Laichingen "Erfolgreich und erfüllt"

2014 war für Klaus Kaufmann ein erfülltes Jahr. Archivfoto: Peter Schumann
2014 war für Klaus Kaufmann ein erfülltes Jahr. Archivfoto: Peter Schumann
PETER SCHUMANN 31.12.2014
2014 war für Laichingens Bürgermeister Klaus Kaufmann ein erfolgreiches Jahr für die Stadt und ein erfülltes für ihn selbst. Doch auch im Jahr 2015 gibt es genügend Themen, die anzupacken sind.

Es seien wichtige Entscheidungen für die Stadt Laichingen getroffen worden im abgelaufenen Jahr, betont Laichingens Bürgermeister Klaus Kaufmann im Gespräch.

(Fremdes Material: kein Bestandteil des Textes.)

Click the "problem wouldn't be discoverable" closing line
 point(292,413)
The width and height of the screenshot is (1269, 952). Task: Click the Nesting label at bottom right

Er erinnert an die Zustimmung des Gemeinderats zur Gemeinschaftsschule und das ebenso einstimmige Votum für einen Bahnhalt in Merklingen. Deshalb spricht er auch ein Lob an den Gemeinderat aus, der "viele Projekte unterstützt"habe. 2014 sei ein Jahr gewesen, das erfolgreich für die Stadt verlaufen, und für ihn selbst ein erfülltes Jahr gewesen sei. Die Entwicklung der Stadt sei ihm durch Rückmeldungen aus der Bevölkerung bestätigt worden.

In diesem Zusammenhang darf natürlich die Erinnerung an die 650-Jahr-Feier der Stadt in seiner Liste nicht fehlen. Die Feierlichkeiten "haben für Gesprächsstoff über die Stadt hinaus gesorgt", sagt Kaufmann. Nicht minder für Gesprächsstoff sorgt die Jugendproblematik in der Stadt. "Wir haben mit der Erhöhung der Schulsozialarbeit und der Schaffung neuer Räume die Voraussetzung für gutes Arbeiten geschaffen. Damit kann aber nicht Schluss ein", betont der Bürgermeister und hat dabei ein Jugendhaus und eine offene Jugendarbeit im Blick. Doch gelte es, einen Schritt nach dem anderen zu tun. "Ideen haben wir viele, Geld nicht."

Doch auch negative Entscheidungen hat es im abgelaufenen Jahr gegeben. Dazu gehört mit Sicherheit der geplante Wegzug des ehemaligen Süddekor Werks nach Buttenwiesen, wo Surteco als Käufer seinen Sitz hat. Der Verlust von über 200 Arbeitsplätzen treffe Laichingen schwer. Auch wenn er die Doppelstrategie des Betriebsrats, sich einerseits für den Verbleib des Werks in Laichingen einzusetzen und andererseits gute Sozialpläne auszuhandeln, für wichtig und richtig hält: Der Zug sei wohl abgefahren, die Verlagerung werde wohl nicht mehr rückgängig gemacht.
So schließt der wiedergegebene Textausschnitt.